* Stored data
········

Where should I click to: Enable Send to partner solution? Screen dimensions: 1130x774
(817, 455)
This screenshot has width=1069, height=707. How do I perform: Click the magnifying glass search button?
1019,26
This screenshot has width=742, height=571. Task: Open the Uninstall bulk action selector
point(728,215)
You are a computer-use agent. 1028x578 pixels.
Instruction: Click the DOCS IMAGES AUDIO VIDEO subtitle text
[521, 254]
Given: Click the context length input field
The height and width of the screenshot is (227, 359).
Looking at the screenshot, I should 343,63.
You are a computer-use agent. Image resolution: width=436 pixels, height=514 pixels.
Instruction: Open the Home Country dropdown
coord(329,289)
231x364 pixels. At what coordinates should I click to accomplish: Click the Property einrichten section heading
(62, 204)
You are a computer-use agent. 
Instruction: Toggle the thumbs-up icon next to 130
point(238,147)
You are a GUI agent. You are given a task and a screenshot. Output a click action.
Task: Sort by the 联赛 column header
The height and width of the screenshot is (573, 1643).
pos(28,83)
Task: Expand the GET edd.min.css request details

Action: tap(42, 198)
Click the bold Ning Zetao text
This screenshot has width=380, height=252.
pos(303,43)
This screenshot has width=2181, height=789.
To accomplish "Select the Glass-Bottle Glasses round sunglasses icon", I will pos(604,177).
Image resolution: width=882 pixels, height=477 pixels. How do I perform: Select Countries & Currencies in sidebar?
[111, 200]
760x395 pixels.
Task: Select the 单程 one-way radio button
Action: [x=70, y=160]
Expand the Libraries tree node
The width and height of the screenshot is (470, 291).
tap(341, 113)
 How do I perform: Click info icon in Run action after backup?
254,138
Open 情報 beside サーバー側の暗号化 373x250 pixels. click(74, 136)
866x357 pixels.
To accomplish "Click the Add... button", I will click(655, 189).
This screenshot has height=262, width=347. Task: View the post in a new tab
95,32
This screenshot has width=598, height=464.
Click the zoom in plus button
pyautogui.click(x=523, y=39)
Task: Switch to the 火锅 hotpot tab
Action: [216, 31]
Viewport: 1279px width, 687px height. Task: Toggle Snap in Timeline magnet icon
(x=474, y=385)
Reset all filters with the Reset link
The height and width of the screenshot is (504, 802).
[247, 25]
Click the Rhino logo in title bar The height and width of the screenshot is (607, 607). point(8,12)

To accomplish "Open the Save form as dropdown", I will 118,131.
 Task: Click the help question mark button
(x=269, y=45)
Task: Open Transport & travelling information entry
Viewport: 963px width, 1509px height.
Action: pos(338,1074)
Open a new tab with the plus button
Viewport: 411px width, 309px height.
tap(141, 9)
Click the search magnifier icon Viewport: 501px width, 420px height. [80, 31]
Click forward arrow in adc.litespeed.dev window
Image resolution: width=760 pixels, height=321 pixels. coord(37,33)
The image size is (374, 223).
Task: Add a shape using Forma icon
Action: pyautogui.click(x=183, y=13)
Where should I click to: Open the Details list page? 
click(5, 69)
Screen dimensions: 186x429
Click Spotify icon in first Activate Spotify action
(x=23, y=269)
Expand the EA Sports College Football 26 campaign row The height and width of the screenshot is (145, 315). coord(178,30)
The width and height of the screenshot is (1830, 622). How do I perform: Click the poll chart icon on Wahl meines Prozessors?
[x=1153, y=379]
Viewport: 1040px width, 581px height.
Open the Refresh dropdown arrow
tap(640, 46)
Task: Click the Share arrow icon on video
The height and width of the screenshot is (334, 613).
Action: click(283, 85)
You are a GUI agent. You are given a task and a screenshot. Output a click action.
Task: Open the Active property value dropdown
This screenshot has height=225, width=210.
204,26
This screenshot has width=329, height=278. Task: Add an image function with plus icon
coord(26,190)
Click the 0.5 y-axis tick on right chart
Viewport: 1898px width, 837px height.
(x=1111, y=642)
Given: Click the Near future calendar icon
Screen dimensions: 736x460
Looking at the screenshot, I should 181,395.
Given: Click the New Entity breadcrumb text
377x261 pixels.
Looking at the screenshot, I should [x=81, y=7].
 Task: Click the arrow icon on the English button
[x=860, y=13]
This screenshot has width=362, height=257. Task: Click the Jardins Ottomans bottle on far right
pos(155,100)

········

* Task item
Which lines should be output? Exactly those from the first line of the data through the line containing "You are a computer-use agent. 1028x578", inclusive.

* Solution to the problem
Where should I click to: Enable Send to partner solution? Screen dimensions: 1130x774
(817, 455)
This screenshot has width=1069, height=707. How do I perform: Click the magnifying glass search button?
1019,26
This screenshot has width=742, height=571. Task: Open the Uninstall bulk action selector
point(728,215)
You are a computer-use agent. 1028x578 pixels.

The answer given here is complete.